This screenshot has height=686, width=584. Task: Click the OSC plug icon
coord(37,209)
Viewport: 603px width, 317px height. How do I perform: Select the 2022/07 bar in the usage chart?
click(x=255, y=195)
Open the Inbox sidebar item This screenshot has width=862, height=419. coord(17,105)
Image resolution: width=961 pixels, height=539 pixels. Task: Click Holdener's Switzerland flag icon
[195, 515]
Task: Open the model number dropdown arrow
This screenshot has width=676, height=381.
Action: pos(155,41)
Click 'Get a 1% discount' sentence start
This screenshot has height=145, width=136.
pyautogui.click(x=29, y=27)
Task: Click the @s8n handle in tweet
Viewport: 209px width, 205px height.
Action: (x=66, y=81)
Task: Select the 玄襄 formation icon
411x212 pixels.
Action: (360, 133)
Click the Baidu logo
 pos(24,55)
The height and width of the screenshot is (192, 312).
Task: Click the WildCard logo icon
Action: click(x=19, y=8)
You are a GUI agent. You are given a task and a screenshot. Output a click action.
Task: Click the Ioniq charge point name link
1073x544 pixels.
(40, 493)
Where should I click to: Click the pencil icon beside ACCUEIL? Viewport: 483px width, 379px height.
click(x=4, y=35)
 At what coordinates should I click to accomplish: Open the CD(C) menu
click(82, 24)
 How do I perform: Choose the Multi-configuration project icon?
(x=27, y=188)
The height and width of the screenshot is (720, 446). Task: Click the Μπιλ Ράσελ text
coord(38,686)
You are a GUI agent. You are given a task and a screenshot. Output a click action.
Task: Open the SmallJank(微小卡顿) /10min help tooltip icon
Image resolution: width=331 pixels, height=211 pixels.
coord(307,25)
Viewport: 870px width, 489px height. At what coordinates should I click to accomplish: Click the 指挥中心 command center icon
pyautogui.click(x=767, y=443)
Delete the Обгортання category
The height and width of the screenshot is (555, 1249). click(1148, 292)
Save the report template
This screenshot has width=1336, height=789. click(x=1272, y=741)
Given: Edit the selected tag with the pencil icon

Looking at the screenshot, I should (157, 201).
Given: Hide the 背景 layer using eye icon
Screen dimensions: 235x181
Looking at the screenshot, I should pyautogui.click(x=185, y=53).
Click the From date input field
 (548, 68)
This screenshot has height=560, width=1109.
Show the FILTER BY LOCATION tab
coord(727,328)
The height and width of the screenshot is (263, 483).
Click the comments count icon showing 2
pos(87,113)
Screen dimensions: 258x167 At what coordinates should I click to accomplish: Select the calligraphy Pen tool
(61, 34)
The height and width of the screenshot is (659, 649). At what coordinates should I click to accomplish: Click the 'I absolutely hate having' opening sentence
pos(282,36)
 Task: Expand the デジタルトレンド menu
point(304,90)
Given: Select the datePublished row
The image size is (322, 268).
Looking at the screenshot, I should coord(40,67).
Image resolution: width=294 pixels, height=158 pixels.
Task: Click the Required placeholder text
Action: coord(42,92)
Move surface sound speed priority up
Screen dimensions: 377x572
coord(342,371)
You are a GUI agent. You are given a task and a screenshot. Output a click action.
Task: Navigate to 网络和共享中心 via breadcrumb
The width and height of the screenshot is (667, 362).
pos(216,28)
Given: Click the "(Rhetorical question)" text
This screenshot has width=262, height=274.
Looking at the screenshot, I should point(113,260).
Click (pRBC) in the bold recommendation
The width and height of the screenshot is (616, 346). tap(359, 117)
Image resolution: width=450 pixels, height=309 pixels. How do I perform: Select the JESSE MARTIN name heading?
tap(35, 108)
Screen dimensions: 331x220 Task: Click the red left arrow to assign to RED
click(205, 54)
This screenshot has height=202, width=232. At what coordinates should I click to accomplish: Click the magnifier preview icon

How to complete this task => Every line of the listing should be given again exactly.

Task solution =>
This screenshot has height=686, width=584. Task: Click the OSC plug icon
coord(37,209)
Viewport: 603px width, 317px height. How do I perform: Select the 2022/07 bar in the usage chart?
click(x=255, y=195)
Open the Inbox sidebar item This screenshot has width=862, height=419. coord(17,105)
Image resolution: width=961 pixels, height=539 pixels. Task: Click Holdener's Switzerland flag icon
[195, 515]
Task: Open the model number dropdown arrow
This screenshot has width=676, height=381.
Action: pos(155,41)
Click 'Get a 1% discount' sentence start
This screenshot has height=145, width=136.
pyautogui.click(x=29, y=27)
Task: Click the @s8n handle in tweet
Viewport: 209px width, 205px height.
Action: (x=66, y=81)
Task: Select the 玄襄 formation icon
411x212 pixels.
Action: (360, 133)
Click the Baidu logo
 pos(24,55)
The height and width of the screenshot is (192, 312).
Task: Click the WildCard logo icon
Action: click(x=19, y=8)
You are a GUI agent. You are given a task and a screenshot. Output a click action.
Task: Click the Ioniq charge point name link
1073x544 pixels.
(40, 493)
Where should I click to: Click the pencil icon beside ACCUEIL? Viewport: 483px width, 379px height.
click(x=4, y=35)
 At what coordinates should I click to accomplish: Open the CD(C) menu
click(82, 24)
 How do I perform: Choose the Multi-configuration project icon?
(x=27, y=188)
The height and width of the screenshot is (720, 446). Task: Click the Μπιλ Ράσελ text
coord(38,686)
You are a GUI agent. You are given a task and a screenshot. Output a click action.
Task: Open the SmallJank(微小卡顿) /10min help tooltip icon
Image resolution: width=331 pixels, height=211 pixels.
coord(307,25)
Viewport: 870px width, 489px height. At what coordinates should I click to accomplish: Click the 指挥中心 command center icon
pyautogui.click(x=767, y=443)
Delete the Обгортання category
The height and width of the screenshot is (555, 1249). click(1148, 292)
Save the report template
This screenshot has width=1336, height=789. click(x=1272, y=741)
Given: Edit the selected tag with the pencil icon

Looking at the screenshot, I should (157, 201).
Given: Hide the 背景 layer using eye icon
Screen dimensions: 235x181
Looking at the screenshot, I should pyautogui.click(x=185, y=53).
Click the From date input field
 (548, 68)
This screenshot has height=560, width=1109.
Show the FILTER BY LOCATION tab
coord(727,328)
The height and width of the screenshot is (263, 483).
Click the comments count icon showing 2
pos(87,113)
Screen dimensions: 258x167 At what coordinates should I click to accomplish: Select the calligraphy Pen tool
(61, 34)
The height and width of the screenshot is (659, 649). At what coordinates should I click to accomplish: Click the 'I absolutely hate having' opening sentence
pos(282,36)
 Task: Expand the デジタルトレンド menu
point(304,90)
Given: Select the datePublished row
The image size is (322, 268).
Looking at the screenshot, I should coord(40,67).
Image resolution: width=294 pixels, height=158 pixels.
Task: Click the Required placeholder text
Action: coord(42,92)
Move surface sound speed priority up
Screen dimensions: 377x572
coord(342,371)
You are a GUI agent. You are given a task and a screenshot. Output a click action.
Task: Navigate to 网络和共享中心 via breadcrumb
The width and height of the screenshot is (667, 362).
pos(216,28)
Given: Click the "(Rhetorical question)" text
This screenshot has width=262, height=274.
Looking at the screenshot, I should point(113,260).
Click (pRBC) in the bold recommendation
The width and height of the screenshot is (616, 346). tap(359, 117)
Image resolution: width=450 pixels, height=309 pixels. How do I perform: Select the JESSE MARTIN name heading?
tap(35, 108)
Screen dimensions: 331x220 Task: Click the red left arrow to assign to RED
click(205, 54)
This screenshot has height=202, width=232. At what coordinates should I click to accomplish: Click the magnifier preview icon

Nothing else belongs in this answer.